Phishing is a great word because the telemarketers really are fishing. They have to know the right bait to use for each type of catch they are after and they have to cast their line many times but the fish are there.
It’s not just old people. Every once in a while, you just happen to hit the right person at the right time with something they want.
A few years ago, I bought a marketing and practice management kit for my accounting practice. Among the materials was a how-to guide for gaining accounting customers (businesses with bookkeeping and payroll needs) by telemarketing. The idea is that someone working an 8 hour day should generate about 1 or 2 leads per day and that about 3 leads per week turn into clients. So… even though 99.9% of people are not interested, there’s one business owner in a thousand thinking “I really need an accountant” just as his phone rings. If you make enough calls, you find them. And since the sale is often for 4,000+/year in services, with about 1,300 in profit after fixed and variable costs, the telemarketer more than pays for their wages. (The materials estimated about $250 as an average cost of acquisition per new client this way.)
Heck, there was a sociology study that had college students randomly asking other students if they wanted to have sex, no strings attached. The number of yes responses - especially from female students - was much higher than you might think. It really is just a numbers game, no matter what you’re trying to get. You just have to keep shrugging off rejection and abuse until you get a yes.
When I was in telemarketing we didn’t take payment over the phone. Anyone ordering received the bill in the mail.
I’m a telefundraiser*, and can assure you that anywhere from 10-20% of folks we ring (on a cold call) will donate to whichever charity we are representing on the day, rising to 40-70% on repeat calls.
And of those who do respond positively, 25% will give you their cc details over the phone. It never ceases to amaze me just how trusting people can be.
*Just a glorified telemarketer. I’m still ‘selling’ (the value of the charity) it’s just that they are NFP orgs rather than commercial entities.
Another factor is that telecommunication costs have dropped significantly in the last decade or so, in particular there’s no longer any extra charge for domestic long distance. When making thousands of calls a day this adds up quick. Of course there’s also been a huge increase in answering machines, VM, and Caller ID (I can’t remember the last time I actually answered a phone with “Hello?”) but a lot of older people still don’t/won’t/can’t use any of those and, unfortunately, they are also telemarketers prime targets.

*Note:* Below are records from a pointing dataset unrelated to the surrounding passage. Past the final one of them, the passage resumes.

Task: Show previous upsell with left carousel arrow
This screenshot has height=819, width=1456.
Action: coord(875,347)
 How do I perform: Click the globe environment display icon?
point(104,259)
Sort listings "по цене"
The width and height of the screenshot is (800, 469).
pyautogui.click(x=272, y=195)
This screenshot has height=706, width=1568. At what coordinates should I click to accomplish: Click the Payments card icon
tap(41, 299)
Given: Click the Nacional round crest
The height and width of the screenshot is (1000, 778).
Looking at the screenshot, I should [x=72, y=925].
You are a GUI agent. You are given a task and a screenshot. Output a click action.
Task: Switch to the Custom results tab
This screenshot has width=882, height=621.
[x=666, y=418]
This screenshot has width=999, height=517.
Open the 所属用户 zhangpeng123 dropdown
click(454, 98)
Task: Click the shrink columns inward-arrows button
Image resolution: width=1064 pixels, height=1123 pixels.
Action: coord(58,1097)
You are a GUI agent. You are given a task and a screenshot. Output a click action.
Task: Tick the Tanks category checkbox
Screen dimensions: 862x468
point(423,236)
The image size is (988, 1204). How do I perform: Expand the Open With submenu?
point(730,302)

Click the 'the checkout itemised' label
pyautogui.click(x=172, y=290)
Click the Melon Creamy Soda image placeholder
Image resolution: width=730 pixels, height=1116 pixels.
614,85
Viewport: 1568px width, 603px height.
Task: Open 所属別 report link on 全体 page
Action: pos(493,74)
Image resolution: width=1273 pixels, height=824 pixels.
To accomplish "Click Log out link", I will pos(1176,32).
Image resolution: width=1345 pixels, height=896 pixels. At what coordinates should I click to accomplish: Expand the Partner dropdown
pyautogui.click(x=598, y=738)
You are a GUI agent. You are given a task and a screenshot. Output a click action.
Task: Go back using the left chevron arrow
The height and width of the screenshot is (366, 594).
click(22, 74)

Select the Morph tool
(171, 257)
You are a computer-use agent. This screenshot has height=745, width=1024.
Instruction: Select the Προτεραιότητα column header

I’ve said this before, I’m all for free trade and all but telemarketing should be illegal. The phone system is not a ‘broadcasting’ medium so using it for mass, unsolicited, commercial calls should not be allowed.
I did this in high school when I was 16. Made 10 bucks an hour when the minimum wage was $2.20/hr.
I set appointments for a “Whole home cleaning system”. A hellacious expensive vacuum cleaner.
We would tell them they’ve won 6 bacon-wrapped sirloin steaks, and when would be a good time to bring them by and show them the Compact home cleaning system?
I rocked setting appointments, but I don’t remember the closure rate. Enough to pay me 10 bucks an hour, commission to salesmen, and still buy steaks!
They still operate because there are still a few who buy from them.
Well, they may be just doing their job but personally, I think it’s terrible how persistent these callers are. They take your time, invade your privacy and harass you with calls. I wonder why the authorities find it difficult to stop them. What’s the DNC list for?